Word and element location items
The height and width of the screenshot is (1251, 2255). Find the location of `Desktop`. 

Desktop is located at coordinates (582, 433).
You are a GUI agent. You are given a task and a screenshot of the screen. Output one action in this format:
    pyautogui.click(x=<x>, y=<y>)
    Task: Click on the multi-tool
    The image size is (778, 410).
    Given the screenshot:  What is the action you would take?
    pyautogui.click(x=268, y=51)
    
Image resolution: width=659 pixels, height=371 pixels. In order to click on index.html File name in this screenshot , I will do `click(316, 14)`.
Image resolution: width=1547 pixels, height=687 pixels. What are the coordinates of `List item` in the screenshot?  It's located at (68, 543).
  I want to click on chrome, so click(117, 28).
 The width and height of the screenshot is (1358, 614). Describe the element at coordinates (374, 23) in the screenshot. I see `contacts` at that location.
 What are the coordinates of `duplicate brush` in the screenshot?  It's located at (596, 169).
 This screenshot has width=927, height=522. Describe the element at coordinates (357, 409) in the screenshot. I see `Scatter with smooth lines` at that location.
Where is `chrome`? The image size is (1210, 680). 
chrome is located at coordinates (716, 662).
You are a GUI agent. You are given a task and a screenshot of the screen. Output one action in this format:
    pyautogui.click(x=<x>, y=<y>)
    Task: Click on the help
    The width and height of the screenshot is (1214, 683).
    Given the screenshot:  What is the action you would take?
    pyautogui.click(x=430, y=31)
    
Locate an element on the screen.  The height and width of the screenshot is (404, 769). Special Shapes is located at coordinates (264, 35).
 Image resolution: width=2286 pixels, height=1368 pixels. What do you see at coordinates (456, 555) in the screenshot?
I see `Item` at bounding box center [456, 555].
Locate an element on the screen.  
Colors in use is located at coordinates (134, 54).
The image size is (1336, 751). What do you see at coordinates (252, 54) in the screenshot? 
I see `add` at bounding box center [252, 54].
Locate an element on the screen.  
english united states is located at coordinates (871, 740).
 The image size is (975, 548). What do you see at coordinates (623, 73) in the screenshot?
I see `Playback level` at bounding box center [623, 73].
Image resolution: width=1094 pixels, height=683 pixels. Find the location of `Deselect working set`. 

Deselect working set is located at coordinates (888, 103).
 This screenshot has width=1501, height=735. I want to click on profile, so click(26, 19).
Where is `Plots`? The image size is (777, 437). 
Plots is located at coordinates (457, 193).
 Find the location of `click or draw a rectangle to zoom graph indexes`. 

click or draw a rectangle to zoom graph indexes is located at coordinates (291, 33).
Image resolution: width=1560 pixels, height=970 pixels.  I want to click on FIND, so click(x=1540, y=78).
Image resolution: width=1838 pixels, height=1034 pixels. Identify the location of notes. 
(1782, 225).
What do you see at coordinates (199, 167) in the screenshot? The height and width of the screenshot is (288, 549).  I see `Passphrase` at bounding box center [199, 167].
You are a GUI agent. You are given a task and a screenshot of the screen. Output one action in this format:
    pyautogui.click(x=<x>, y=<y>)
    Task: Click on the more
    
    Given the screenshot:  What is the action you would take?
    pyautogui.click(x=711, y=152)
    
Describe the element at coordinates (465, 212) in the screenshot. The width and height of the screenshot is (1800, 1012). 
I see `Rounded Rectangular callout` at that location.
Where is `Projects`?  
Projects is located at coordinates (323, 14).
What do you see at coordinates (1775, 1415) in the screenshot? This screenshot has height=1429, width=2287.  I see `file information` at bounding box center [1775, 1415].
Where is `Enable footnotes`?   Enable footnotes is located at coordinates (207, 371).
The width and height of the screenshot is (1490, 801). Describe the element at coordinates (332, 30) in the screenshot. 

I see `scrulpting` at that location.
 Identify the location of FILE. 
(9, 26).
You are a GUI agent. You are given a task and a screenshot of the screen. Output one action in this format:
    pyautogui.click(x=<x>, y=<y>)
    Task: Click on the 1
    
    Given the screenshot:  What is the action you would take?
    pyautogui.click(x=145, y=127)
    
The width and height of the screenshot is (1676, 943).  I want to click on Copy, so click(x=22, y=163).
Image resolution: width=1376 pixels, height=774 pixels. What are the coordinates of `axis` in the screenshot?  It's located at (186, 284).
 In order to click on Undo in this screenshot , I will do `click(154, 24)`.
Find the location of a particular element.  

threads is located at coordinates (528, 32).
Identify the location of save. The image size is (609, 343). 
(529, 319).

### What the exercise asks
How many lines of the items above contain the string "Desktop"? Reply with only the number.

### Task response
2